MFIs see 50% recovery in June as rural borrowers avoid using moratorium

Topics Coronavirus | MFIs | Lockdown

A majority of MFI borrowers have the option to avail moratorium till the end of August.
Despite the moratorium, rural customers of most microfinance institutions (MFIs) are steadily clearing their dues. Most MFIs are expecting more than 50 per cent recovery in the month of June, mostly backed by rural repayments.

Income from the harvesting season, along with the essential nature of rural occupations, has helped rural borrowers become more resilient to the Covid-19-induced economic slowdown.

According to MFIs, the recoveries from rural areas in May were higher by 10-20 per cent compared to that in urban areas.

A majority of MFI borrowers have the option to avail moratorium till the end of August.  

CreditAccess Grameen, which has about 85 per cent of its borrowers in rural areas, gave a blanket moratorium on repayments for the months of April and May to its customers. In the present month, the MFI is eying 70 per cent recovery. Based on interactions with its borrowers conducted over the past fifteen days, the MFI has estimated that 70 per cent of customers are willing to repay in the present month, while 20 per cent customers are seeking additional time between fifteen days to a month for repayment. The remaining 10 per cent, who are the urban borrowers, have expressed inability to repay soon.
“Apart from harvesting income, the essential nature of services in rural areas, like agriculture and dairy, is likely to help in recoveries. These sectors have already been functioning over the last four to five weeks,” said Udaya Kumar Hebbar, MD & CEO, CreditAccess Grameen.

According to Manoj Nambiar, chairman, MFIN (Microfinance Institutions Network), a microfinance representative organisation, the percentage of recovery at present is between 20-40 per cent across geographies, with in some rural pockets it is as much as 40 per cent.
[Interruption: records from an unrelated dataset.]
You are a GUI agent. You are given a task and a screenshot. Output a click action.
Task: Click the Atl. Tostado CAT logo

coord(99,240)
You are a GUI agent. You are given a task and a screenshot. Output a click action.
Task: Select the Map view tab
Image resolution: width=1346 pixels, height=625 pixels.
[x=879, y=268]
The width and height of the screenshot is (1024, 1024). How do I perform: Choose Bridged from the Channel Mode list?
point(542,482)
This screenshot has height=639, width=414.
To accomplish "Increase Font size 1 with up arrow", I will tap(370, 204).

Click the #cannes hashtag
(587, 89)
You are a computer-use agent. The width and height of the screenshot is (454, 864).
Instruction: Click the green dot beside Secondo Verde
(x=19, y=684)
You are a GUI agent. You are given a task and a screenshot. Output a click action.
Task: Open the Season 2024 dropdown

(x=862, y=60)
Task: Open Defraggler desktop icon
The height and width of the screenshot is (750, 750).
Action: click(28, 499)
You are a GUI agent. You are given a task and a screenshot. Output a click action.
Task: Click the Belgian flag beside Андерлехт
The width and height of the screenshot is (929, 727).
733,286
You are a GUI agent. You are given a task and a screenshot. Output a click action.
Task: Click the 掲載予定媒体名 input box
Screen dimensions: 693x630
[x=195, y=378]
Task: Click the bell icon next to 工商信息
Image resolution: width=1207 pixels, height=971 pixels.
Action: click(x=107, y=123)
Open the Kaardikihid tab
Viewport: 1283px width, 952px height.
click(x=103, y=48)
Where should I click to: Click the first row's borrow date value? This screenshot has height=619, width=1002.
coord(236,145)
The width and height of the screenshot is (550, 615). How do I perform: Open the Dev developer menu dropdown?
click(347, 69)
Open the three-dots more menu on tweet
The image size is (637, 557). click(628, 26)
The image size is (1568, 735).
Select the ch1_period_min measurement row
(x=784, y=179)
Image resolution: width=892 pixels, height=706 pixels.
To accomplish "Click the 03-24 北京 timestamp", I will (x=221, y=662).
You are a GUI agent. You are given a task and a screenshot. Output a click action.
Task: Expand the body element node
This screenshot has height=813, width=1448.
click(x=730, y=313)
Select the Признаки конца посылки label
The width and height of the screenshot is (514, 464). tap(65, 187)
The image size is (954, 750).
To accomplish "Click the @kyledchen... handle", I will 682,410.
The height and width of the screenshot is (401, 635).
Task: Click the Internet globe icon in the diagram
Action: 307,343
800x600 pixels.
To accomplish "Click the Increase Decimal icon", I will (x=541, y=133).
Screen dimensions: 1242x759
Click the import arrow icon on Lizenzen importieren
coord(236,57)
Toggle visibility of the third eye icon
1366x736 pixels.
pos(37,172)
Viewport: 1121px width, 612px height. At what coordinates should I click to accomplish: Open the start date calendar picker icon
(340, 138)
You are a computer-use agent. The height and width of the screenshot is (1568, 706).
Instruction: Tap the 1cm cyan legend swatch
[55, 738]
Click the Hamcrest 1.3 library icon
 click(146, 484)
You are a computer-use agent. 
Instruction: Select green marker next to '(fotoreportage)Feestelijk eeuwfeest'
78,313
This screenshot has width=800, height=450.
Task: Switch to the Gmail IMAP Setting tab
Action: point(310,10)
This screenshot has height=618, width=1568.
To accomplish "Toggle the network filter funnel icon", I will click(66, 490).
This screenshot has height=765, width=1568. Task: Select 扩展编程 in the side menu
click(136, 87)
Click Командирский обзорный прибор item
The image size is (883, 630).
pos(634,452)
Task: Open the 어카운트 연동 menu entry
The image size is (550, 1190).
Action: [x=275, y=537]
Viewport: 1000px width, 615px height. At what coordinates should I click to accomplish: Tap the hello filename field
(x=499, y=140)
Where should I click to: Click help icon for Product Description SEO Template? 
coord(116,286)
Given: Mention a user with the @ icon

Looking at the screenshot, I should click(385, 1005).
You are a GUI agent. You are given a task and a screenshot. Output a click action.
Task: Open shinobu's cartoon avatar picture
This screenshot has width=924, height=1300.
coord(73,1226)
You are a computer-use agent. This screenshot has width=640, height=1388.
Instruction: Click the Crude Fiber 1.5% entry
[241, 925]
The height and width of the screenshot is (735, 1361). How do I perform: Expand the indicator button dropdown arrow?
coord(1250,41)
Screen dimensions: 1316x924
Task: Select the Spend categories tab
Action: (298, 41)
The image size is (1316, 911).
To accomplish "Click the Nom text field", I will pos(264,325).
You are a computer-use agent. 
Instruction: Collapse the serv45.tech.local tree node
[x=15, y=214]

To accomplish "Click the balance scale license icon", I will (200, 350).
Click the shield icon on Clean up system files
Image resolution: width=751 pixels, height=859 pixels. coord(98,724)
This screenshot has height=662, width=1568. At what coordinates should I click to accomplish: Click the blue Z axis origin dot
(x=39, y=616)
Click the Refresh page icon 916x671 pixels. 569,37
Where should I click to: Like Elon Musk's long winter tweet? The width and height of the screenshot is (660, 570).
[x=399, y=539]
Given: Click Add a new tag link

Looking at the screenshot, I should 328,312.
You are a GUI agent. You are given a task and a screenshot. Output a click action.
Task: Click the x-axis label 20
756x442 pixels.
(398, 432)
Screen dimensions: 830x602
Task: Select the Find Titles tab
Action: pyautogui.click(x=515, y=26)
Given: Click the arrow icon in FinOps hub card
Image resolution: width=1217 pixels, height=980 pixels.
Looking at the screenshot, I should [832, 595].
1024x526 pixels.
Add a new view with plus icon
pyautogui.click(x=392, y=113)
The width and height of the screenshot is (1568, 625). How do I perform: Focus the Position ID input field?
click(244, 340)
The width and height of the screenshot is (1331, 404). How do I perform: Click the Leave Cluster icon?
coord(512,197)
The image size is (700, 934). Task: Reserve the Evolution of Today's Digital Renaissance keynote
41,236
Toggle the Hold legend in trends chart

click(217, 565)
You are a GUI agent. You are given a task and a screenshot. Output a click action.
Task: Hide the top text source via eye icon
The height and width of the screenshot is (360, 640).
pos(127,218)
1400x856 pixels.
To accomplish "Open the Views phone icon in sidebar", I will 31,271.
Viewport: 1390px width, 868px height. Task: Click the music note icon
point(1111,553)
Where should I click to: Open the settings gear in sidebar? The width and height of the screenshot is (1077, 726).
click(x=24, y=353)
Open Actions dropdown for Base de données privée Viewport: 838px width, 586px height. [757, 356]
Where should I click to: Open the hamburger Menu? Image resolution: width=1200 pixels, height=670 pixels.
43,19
“In rural areas the recoveries are better. First, with income from harvesting, people are able to repay the loans. Secondly, the livelihoods in rural areas are less impacted due to Covid,” said Nambiar.

P Satish, Executive Director, Sa-Dhan, another microfinance representative body, said while the overall recoveries in the month of April was about 8-9 per cent, it had risen to 15-16 per cent in the month of May.

“Roughly, if the recoveries in urban areas is in the range of 11-12 per cent, in rural areas it is about 15-16 per cent,” said Satish.  

According to Rahul Mittra, CEO Margadarshak Financial Services, a rural focused organization which has operations in the agriculture belt of UP and Bihar, recoveries for the month of May was about 25-30 per cent, compared to almost nil in the month of April.

“We are looking to nearly double the recoveries in the month of June,” said Mittra.

As on 31st December 2019, NBFC-MFIs had about 30 million, with an aggregate gross loan portfolio at Rs 67,320 crore.

Due to favorable climatic conditions, India's foodgrains production is estimated at a record 291.95 million tonnes in the 2019-20 crop year (July-June), beating the target of 291 million tonnes.


Delhi-based Satya MicroCapital and Uttar Pradesh-based Sindhuja Microcredit have raised funding of Rs 105 crore and Rs 65 crore, respectively. The funding is from Japan-based Gojo & Company that for Satya MicroCapital, and Norway-based Nordic Microfinance Initiative (NMI) and Carpediem Capital for Sindhuja Microcredit.

“Clearly show the confidence that equity investors have on Indian microfinance sector, its capacity to bounce back and manage its portfolio qualities even during demonitisation, Andhra crisis etc, making it a safe and viable impact investment. Both investments came in the last few days, showing resilience of the sector,” said Harsh Shrivastava, CEO, MFIN.